A Pomezia, a pochi km da Roma, c’è lstituto di Ricerca di Biologia molecolare, un centro di eccellenza nel campo della ricerca di nuovi vaccini e farmaci. Qui lavorano 200 ricercatori tra biologi e chimici, la maggior parte sono donne e poi ci sono molti giovani.

GIORNALISTA IN IRBM

Questo è un ambiente a contaminazione controllata, qui accanto avete prodotto il vaccino contro l’Ebola.

DI LORENZO

Qui è stato prodotto un milione di dosi del vaccino contro l’Ebola, ed ora entreremo con la produzione del vaccino anti Corona-virus.

RICERCATORE

Di produzione abbiamo un team di 9 persone, sono 7 stanze di produzione, ognuna delle quali dedicate ad un particolare step del processo.

GIORNALISTA IN IRBM

Questo è un progetto in collaborazione con l’Università di Oxford.

DI LORENZO

Loro hanno scoperto la proteina da utilizzare per immunizzare la persona.

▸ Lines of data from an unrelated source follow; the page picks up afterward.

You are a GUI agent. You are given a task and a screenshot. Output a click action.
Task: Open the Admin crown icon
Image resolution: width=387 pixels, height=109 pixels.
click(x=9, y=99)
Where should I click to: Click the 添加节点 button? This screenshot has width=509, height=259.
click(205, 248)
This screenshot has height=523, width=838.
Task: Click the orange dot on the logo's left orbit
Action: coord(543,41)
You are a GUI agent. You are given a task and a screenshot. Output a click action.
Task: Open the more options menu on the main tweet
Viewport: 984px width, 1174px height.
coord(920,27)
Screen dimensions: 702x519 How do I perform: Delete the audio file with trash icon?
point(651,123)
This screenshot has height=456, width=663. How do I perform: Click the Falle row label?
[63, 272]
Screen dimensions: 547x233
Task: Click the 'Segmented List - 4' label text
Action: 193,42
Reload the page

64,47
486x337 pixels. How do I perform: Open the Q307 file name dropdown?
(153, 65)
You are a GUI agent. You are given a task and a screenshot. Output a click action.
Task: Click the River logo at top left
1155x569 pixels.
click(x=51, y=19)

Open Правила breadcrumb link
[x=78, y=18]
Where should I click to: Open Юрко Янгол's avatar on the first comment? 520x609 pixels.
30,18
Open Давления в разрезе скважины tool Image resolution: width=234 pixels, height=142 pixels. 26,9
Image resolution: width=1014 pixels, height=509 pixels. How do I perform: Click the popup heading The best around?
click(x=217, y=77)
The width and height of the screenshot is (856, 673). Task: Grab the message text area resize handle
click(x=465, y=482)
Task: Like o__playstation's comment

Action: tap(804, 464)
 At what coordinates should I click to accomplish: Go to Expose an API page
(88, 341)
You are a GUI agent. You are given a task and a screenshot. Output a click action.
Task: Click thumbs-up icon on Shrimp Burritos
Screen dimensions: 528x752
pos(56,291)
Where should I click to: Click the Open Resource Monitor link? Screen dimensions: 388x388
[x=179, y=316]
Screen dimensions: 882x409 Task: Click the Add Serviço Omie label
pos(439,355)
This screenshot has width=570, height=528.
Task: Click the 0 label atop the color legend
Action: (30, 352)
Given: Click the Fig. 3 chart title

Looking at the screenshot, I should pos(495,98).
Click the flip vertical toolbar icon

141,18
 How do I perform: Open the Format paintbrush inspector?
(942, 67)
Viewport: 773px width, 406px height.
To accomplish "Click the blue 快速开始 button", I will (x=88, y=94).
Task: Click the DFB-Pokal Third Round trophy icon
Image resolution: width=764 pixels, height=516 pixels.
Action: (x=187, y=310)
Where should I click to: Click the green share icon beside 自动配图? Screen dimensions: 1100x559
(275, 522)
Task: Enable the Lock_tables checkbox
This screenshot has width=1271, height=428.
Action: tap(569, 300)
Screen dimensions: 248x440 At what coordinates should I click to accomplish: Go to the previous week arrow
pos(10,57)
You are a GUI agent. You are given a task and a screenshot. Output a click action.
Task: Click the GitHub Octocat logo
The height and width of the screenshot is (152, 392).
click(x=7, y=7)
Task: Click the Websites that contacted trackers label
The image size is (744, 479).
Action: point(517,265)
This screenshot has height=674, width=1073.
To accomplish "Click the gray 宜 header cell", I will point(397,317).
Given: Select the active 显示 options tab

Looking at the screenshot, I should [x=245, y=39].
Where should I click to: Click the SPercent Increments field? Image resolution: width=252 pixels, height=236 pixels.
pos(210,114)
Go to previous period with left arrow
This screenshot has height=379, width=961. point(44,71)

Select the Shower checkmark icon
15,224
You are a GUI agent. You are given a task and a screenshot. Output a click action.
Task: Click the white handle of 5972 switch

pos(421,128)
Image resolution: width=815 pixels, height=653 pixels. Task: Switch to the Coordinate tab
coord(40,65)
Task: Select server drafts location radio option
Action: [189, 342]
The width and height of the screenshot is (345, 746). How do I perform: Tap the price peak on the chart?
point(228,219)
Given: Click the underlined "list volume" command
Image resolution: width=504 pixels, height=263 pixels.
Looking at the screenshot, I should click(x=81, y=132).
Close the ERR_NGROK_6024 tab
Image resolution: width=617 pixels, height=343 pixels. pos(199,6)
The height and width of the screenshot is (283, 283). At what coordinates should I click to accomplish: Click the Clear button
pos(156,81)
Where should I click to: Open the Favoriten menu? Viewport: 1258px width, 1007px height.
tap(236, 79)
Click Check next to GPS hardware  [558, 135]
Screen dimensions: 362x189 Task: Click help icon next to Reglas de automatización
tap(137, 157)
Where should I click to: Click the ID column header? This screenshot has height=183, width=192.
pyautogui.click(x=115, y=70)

Il nostro expertise consiste nel creare il veicolo, l’adeno-virus, che si carica questa proteina e la porta nel corpo dell’individuo che deve essere vaccinato.

VFC

Qui si mette a punto il vaccino.

RICERCATRICE IN IRBM

Qui è dove effettuiamo tutti i test per caratterizzare il vaccino, e essenzialmente per testare questa vial. Questa è la vial che conterrà il vaccino una volta prodotto, per vedere se corrisponde a dei requisiti di qualità e di sicurezza.

DI LORENZO

Ci auguriamo che a fine giugno sia pronto il lotto per la sperimentazione sugli animali, e a fine luglio il lotto per la sperimentazione sull’uomo.